# Arbeitsaufträge
a - In wessen Auftrag führten Forscher laut dem Textauszug über Radon im Boden die sachsenweiten Untersuchungen durch?
b - Gib aus dem Textauszug über Radon im Boden den Abschnitt von „Osterzgebirge. Der Boden“ bis einschließlich „einer Rastergrafik zusammengefasst.“ wortgetreu wieder.

Von Tim Blumenstein und Tobias Hoeflich

Osterzgebirge. Der Boden im Landkreis strahlt. Das geht zumindest aus den sachsenweiten Untersuchungen hervor, die Forscher im Auftrag des sächsischen Umweltministeriums durchgeführt haben. An reichlich tausend Messpunkten wurde im Freistaat die Radonkonzentration der Bodenluft gemessen und in einer Rastergrafik zusammengefasst.

Demnach sind die Werte vor allem im Elbland von Dresden bis Meißen und im Erzgebirge besonders hoch. So erreichen die Messungen auf einem großen Gebiet südlich von Dippoldiswalde Werte von mehr als 100 Kilobecquerel pro Quadratmeter. Auch rund um Freital ist die Konzentration zum Teil ähnlich hoch. Aber wodurch wird die hohe Strahlenbelastung verursacht und was bedeutet sie für die Bewohner der betroffenen Regionen?

# Gegebene Daten
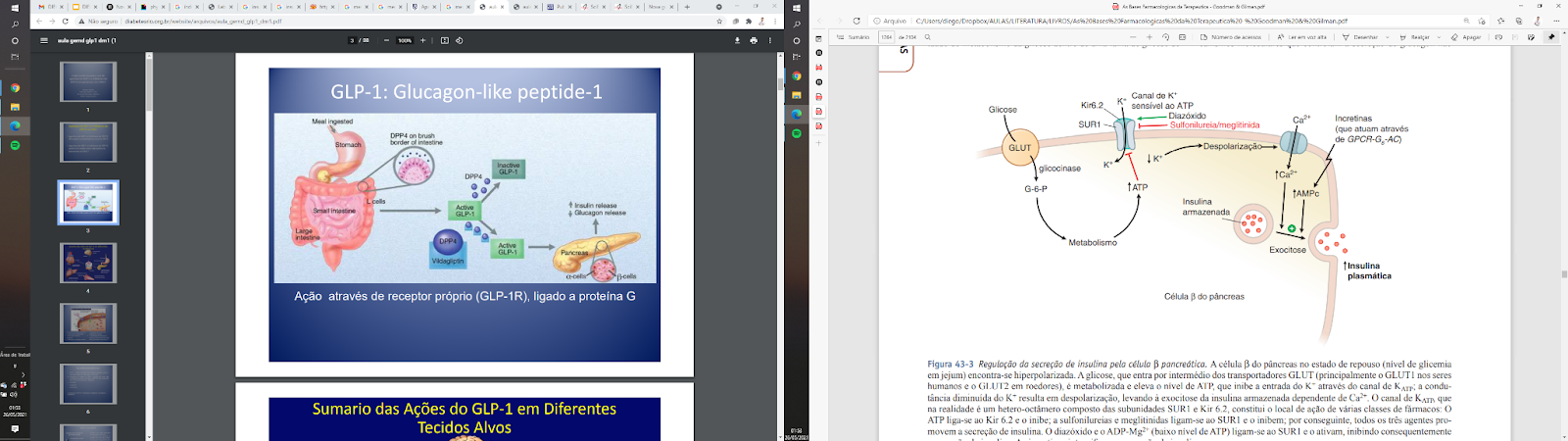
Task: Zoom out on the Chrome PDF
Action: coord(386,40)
...
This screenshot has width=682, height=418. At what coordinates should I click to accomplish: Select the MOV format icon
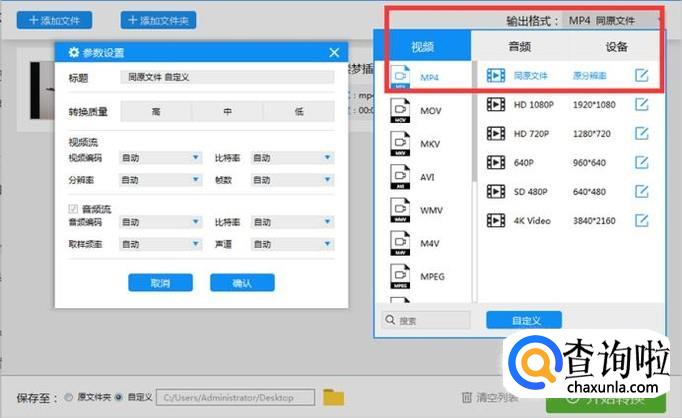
...
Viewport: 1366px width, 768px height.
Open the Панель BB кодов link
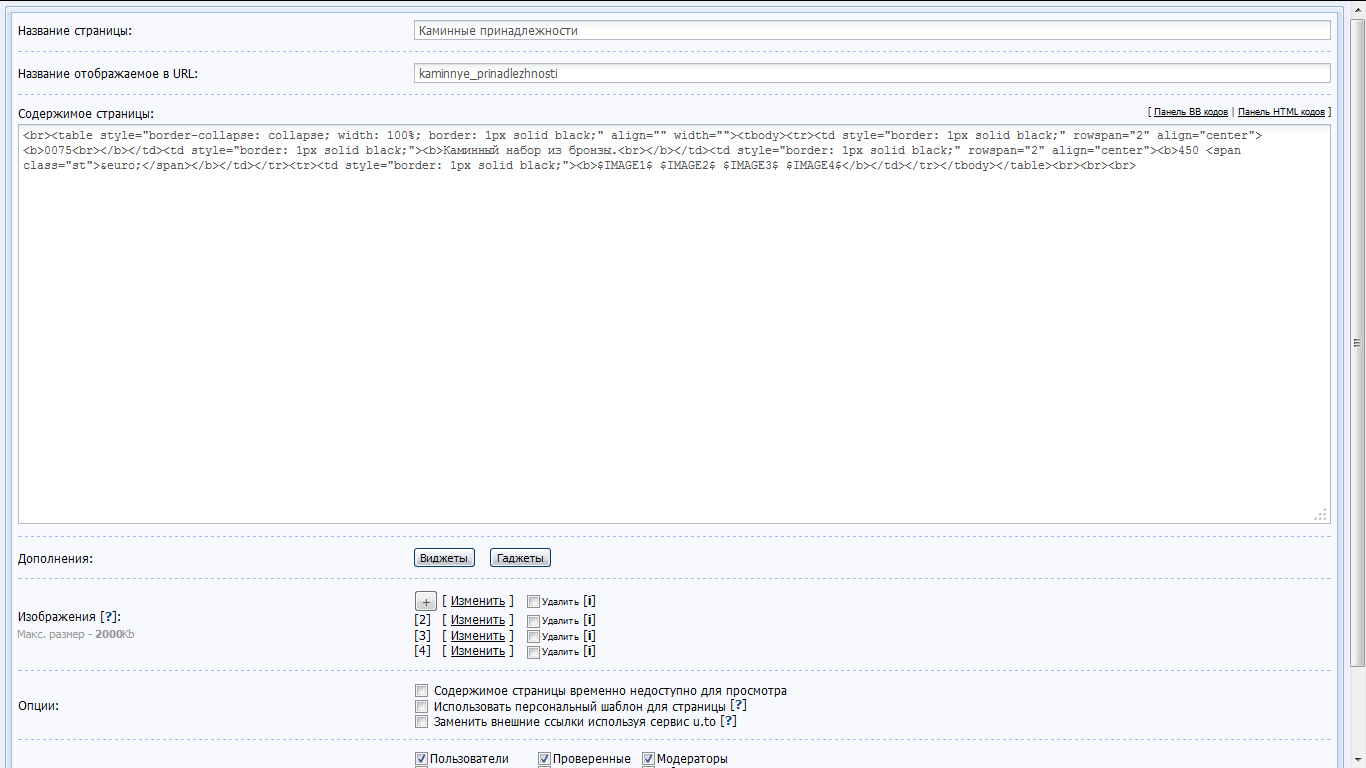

# Lösungen
a - Im Auftrag des sächsischen Umweltministeriums.

b -
Osterzgebirge. Der Boden im Landkreis strahlt. Das geht zumindest aus den sachsenweiten Untersuchungen hervor, die Forscher im Auftrag des sächsischen Umweltministeriums durchgeführt haben. An reichlich tausend Messpunkten wurde im Freistaat die Radonkonzentration der Bodenluft gemessen und in einer Rastergrafik zusammengefasst.